## Document extract
┏━━

RAE Questions

Loet Leydesdorff loet at LEYDESDORFF.NET
Tue Apr 4 17:15:40 EDT 2006


Yes, Stephen, I meant your mobility issue. Thanks for the correction. My
points were also mainly questions in response to the plea for a metrics
program as a replacement for the RAE (without defending the latter in any
sense). The idea of a multi-variate regression is attractive, but there are
some unsolved problems which Steven Harnad thinks that can easily be solved
or dismissed.

Best,  Loet

________________________________
Loet Leydesdorff
Amsterdam School of Communications Research (ASCoR),
Kloveniersburgwal 48, 1012 CX Amsterdam.

┗━━

## Data supplied
┏━━

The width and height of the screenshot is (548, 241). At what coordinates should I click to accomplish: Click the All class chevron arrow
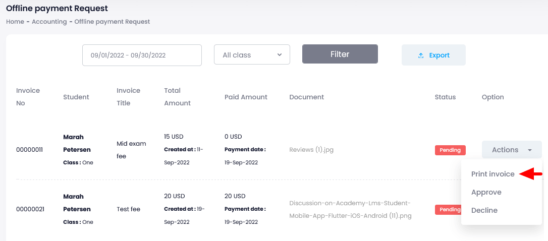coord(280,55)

┗━━
┏━━

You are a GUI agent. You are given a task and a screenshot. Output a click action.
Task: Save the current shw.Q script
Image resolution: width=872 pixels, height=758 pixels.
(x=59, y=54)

┗━━
┏━━

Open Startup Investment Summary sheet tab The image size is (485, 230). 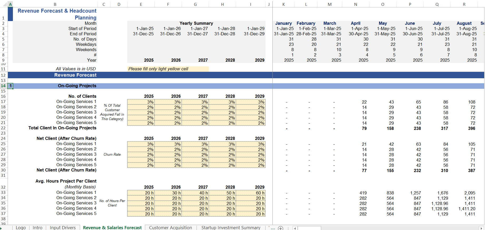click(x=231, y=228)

┗━━

## Stated goal
Reproduce verbatim the stretch of the RAE message from "Yes, Stephen, I" through "1012 CX Amsterdam.". The data comes from a different source than the RAE message.

## Task result
Yes, Stephen, I meant your mobility issue. Thanks for the correction. My
points were also mainly questions in response to the plea for a metrics
program as a replacement for the RAE (without defending the latter in any
sense). The idea of a multi-variate regression is attractive, but there are
some unsolved problems which Steven Harnad thinks that can easily be solved
or dismissed.

Best,  Loet

________________________________
Loet Leydesdorff
Amsterdam School of Communications Research (ASCoR),
Kloveniersburgwal 48, 1012 CX Amsterdam.